Text block =
==================================================
The result aren’t pretty. Many workers lack basic knowledge about food safety, don’t wash their hands enough, and serve undercooked meat. Employees commonly show up to work when they’re vomiting, because they fear losing pay and leaving the restaurant understaffed. As we reported in June, a number of states have introduced bills that prevent localities from passing laws that require paid sick leave—and they’re backed by big restaurant chains, including McDonald’s, Pizza Hut, and Olive Garden. (Is it any wonder that struggling restaurant workers are going on strike?) Restaurant employees working sick is “an important cause of foodborne illness outbreaks,” say the researchers.  

So, without further ado, here are eight of the most terrifying statistics from the new reports: 

1. Nearly two-thirds of restaurant workers who handle raw beef aren’t washing their hands afterward: The researchers looked at 247 restaurants that use raw ground beef. Employees touched the beef in 192 restaurants, and in 119 of those restaurants, employees who touched the raw beef with their bare hands didn’t wash them before touching other cooked food. That means that the pathogens from the raw beef—particularly E. coli, which causes more than 61,000 illnesses and 20 deaths a yearcould spread from the beef to the cooked food leaving the kitchen. 

2. About 40 percent of restaurants don’t usually use separate cutting boards for raw chicken: That’s according to the 448 kitchen managers the CDC interviewed in both independent and chain restaurants. About 25 percent of managers also said they don’t often use disposable gloves when handling chicken. 

3. Most managers don’t know the safe cooking temperature for chicken: In that same group of 448 kitchen managers, only 194 knew the  FDA-recommended cooking temperature for raw chicken (165 degrees Fahrenheit). About a quarter of the managers underestimated the correct temperature, and 33 admitted they had no clue. (Incredibly, one manager actually guessed 90 degrees—lower than a normal human body temperature. We hope he or she was thinking in Celsius.)
==================================================
Raw data =
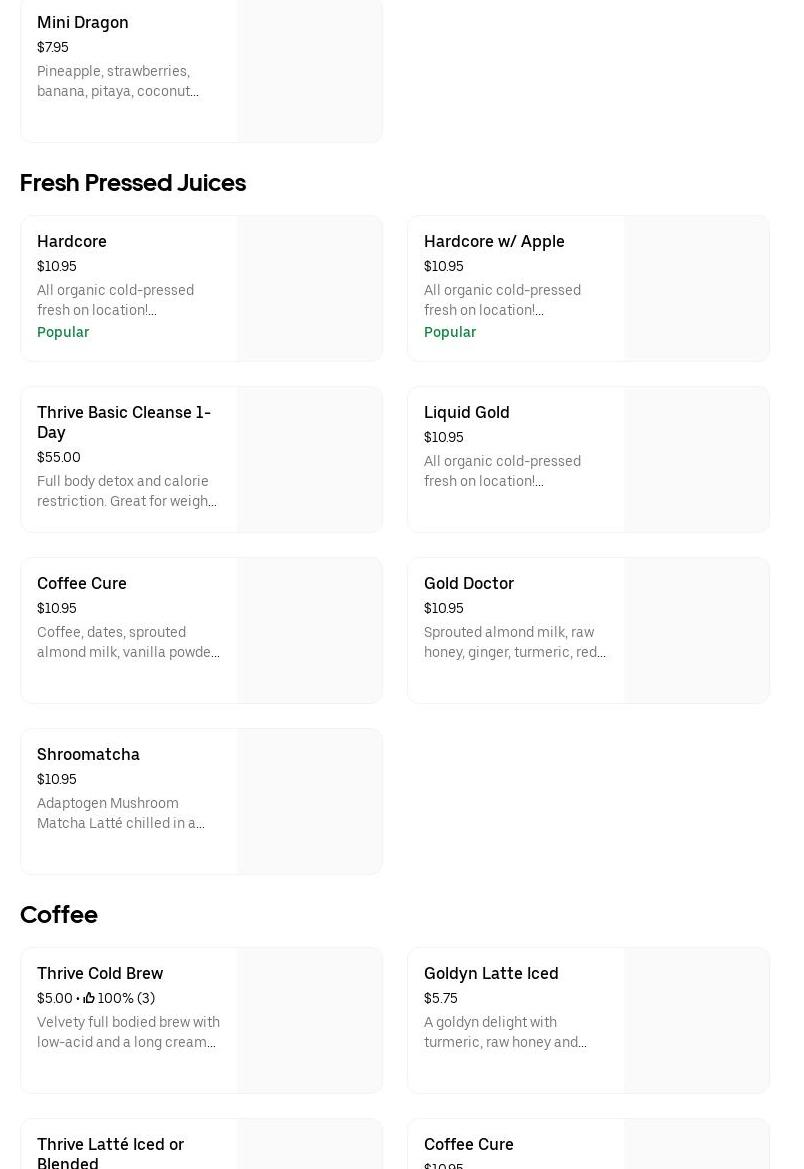804x1169 pixels.
Task: Click the Coffee section heading
Action: pos(59,915)
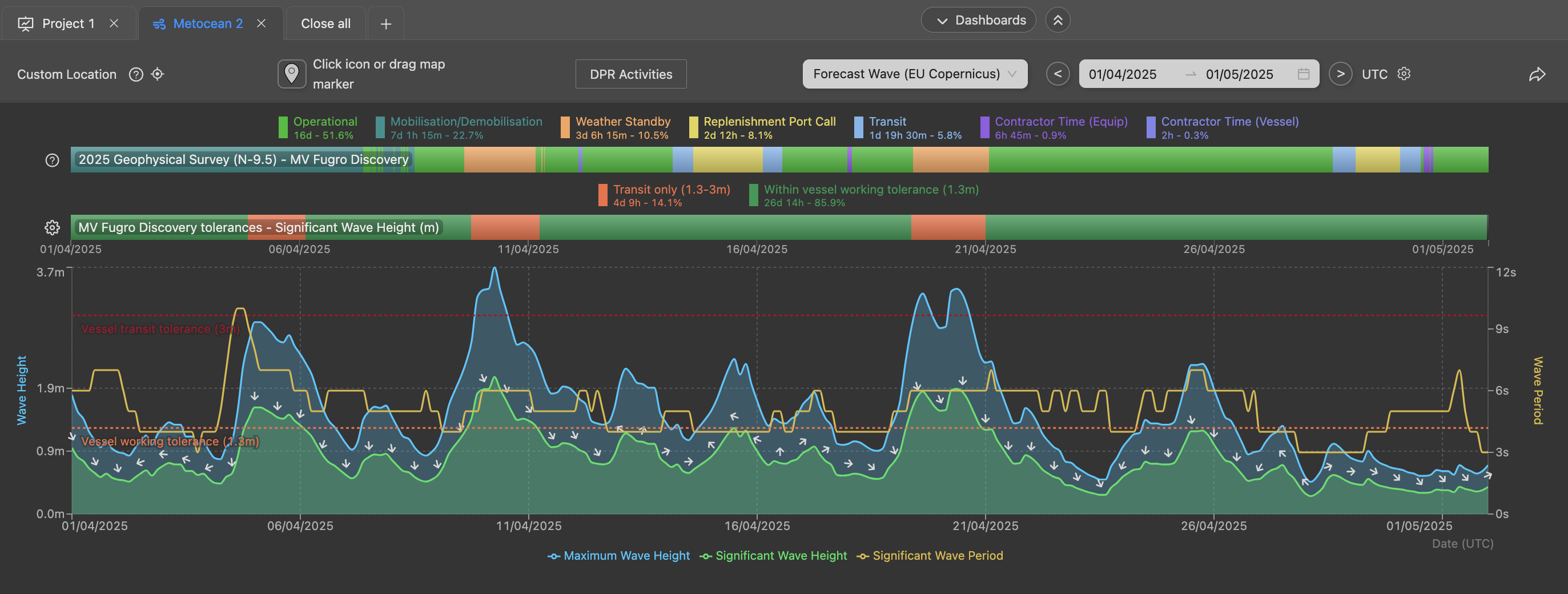
Task: Open the Custom Location help icon
Action: (x=136, y=74)
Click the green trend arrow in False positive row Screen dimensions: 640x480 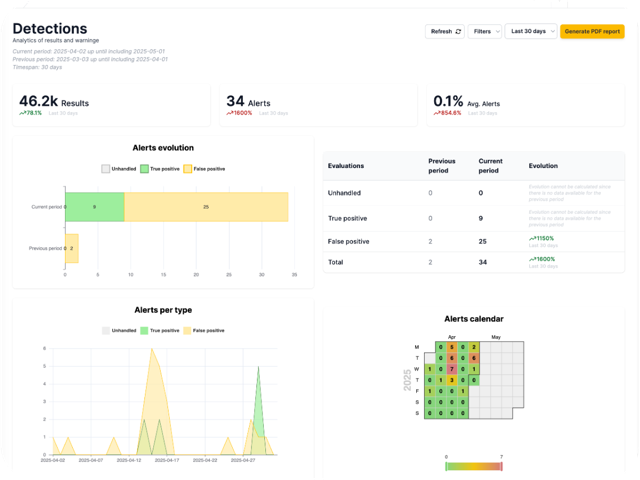pos(531,237)
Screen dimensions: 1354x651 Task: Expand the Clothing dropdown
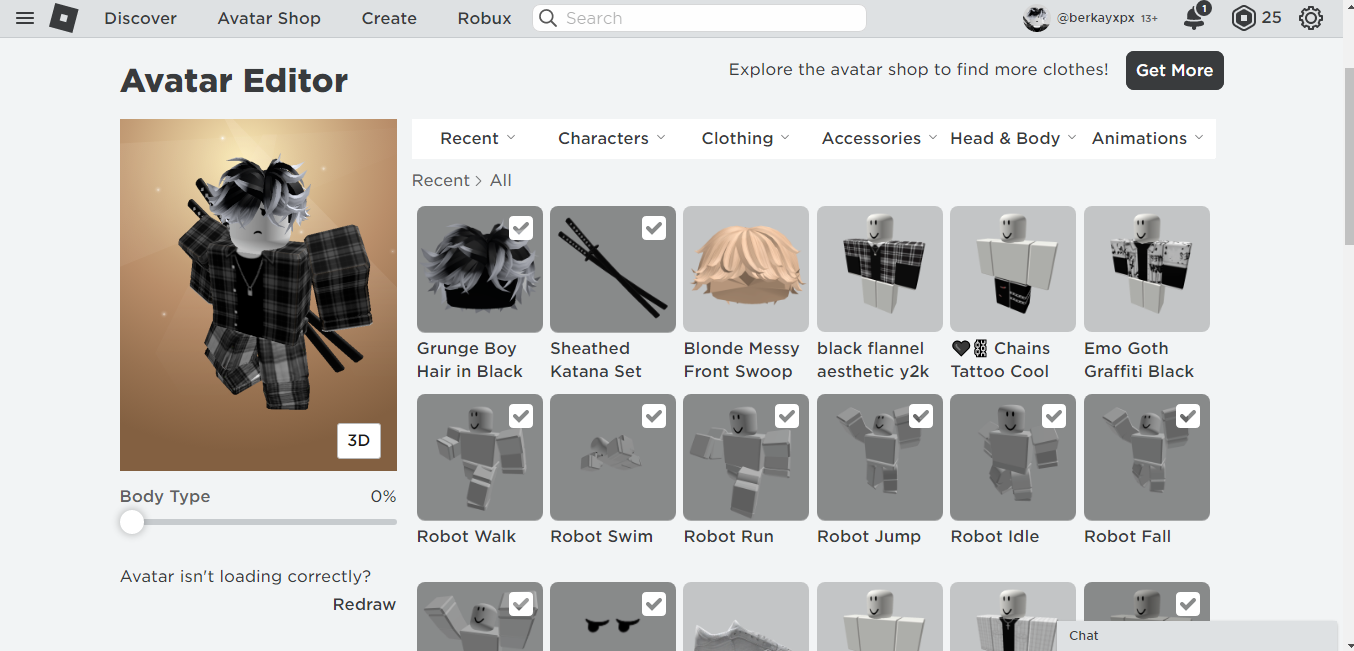coord(745,138)
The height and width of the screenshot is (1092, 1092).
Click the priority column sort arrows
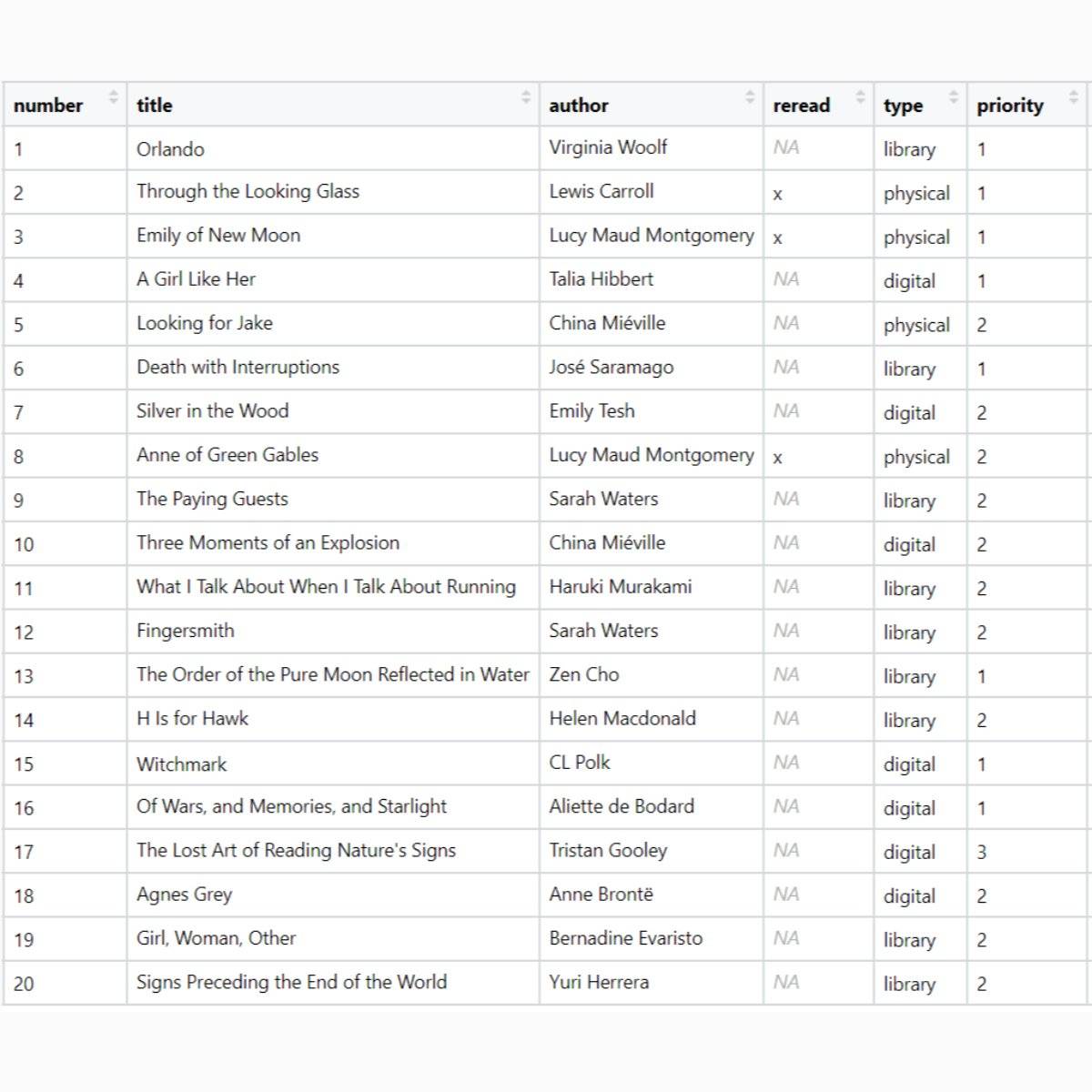pyautogui.click(x=1073, y=96)
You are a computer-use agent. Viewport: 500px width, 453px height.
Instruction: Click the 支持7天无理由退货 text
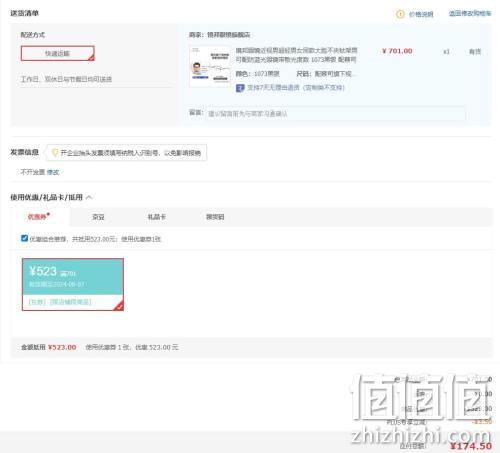point(295,88)
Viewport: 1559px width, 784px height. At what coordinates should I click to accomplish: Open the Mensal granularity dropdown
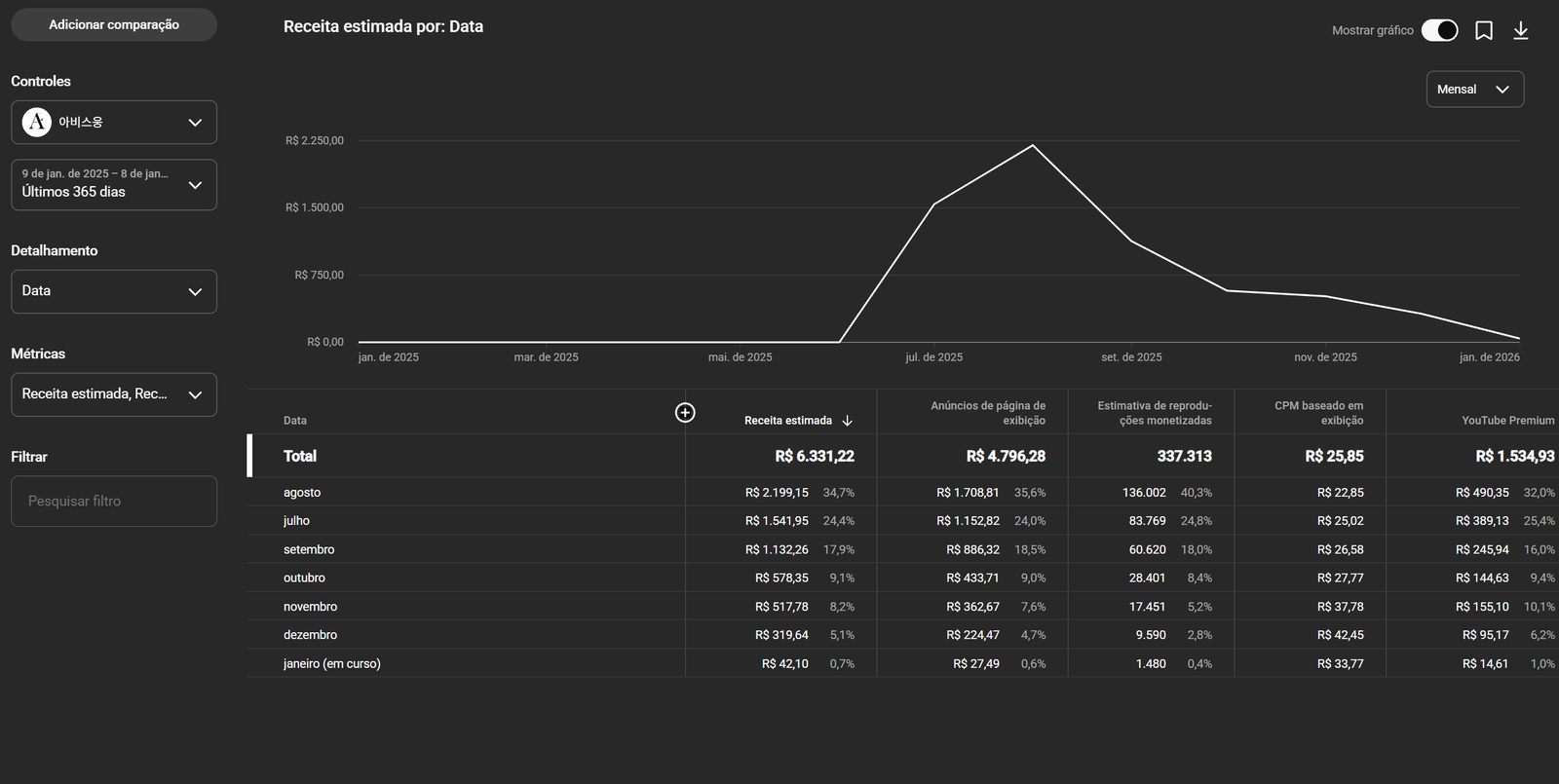1474,90
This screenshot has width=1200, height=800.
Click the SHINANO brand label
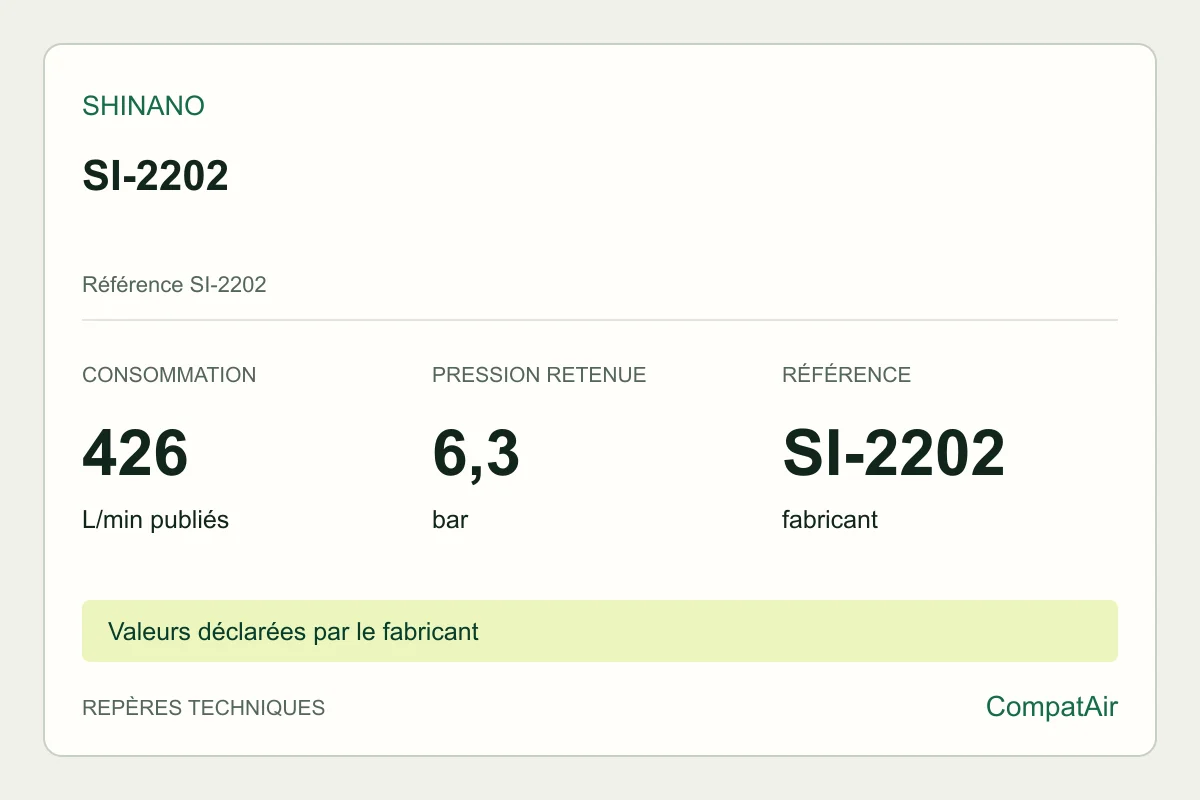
==================================================
Action item =
Extend the passage on food safety in restaurants, picking up right after its final sentence.

Exercise answer =
4. Almost half of chefs don’t use a thermometer to make sure a burger is cooked: Out of 385 restaurants, the managers in 190 of them said that they “never” used thermometers to check when a burger was done, instead determining doneness by color or feel. 

5 …and as a result, a bunch of burgers are coming out raw: CDC inspectors found that 12 percent of the 234 hamburgers they tested were undercooked (less than 155 degrees Fahrenheit). When customers ordered a burger medium-rare, that number rose significantly: 40 percent of those burgers were undercooked.

6. 40 percent of sick food workers didn’t go home because they have no sick leave: Of 491 food workers, more than half said they had worked a shift while ill. One hundred twenty-seven of those workers indicated that they did so because they had no paid sick leave or sick leave policy. According to the CDC, a lot of these workers also didn’t want to leave their coworkers short-staffed: “Social and personal concerns appear more likely to guide workers’ decisions” than pay, the researchers wrote. 

7. Seriously. The cook is vomiting: In that same group of workers, 20 percent said they were vomiting or had diarrhea on at least one shift in 2012, and 12 percent indicated that they had those symptoms for at least two shifts. 

8. Vegetarians aren’t off the hook: Out of 37 “leafy green” shipments—like lettuce or spinach—almost half were not delivered at the recommended temperature of 41 degrees Fahrenheit. According to the CDC, keeping greens stored above that temperature promotes the growth of germs. Fortunately, two out of three managers at 411 restaurants said they had rejected a greens shipment because the produce was rotten or too warm.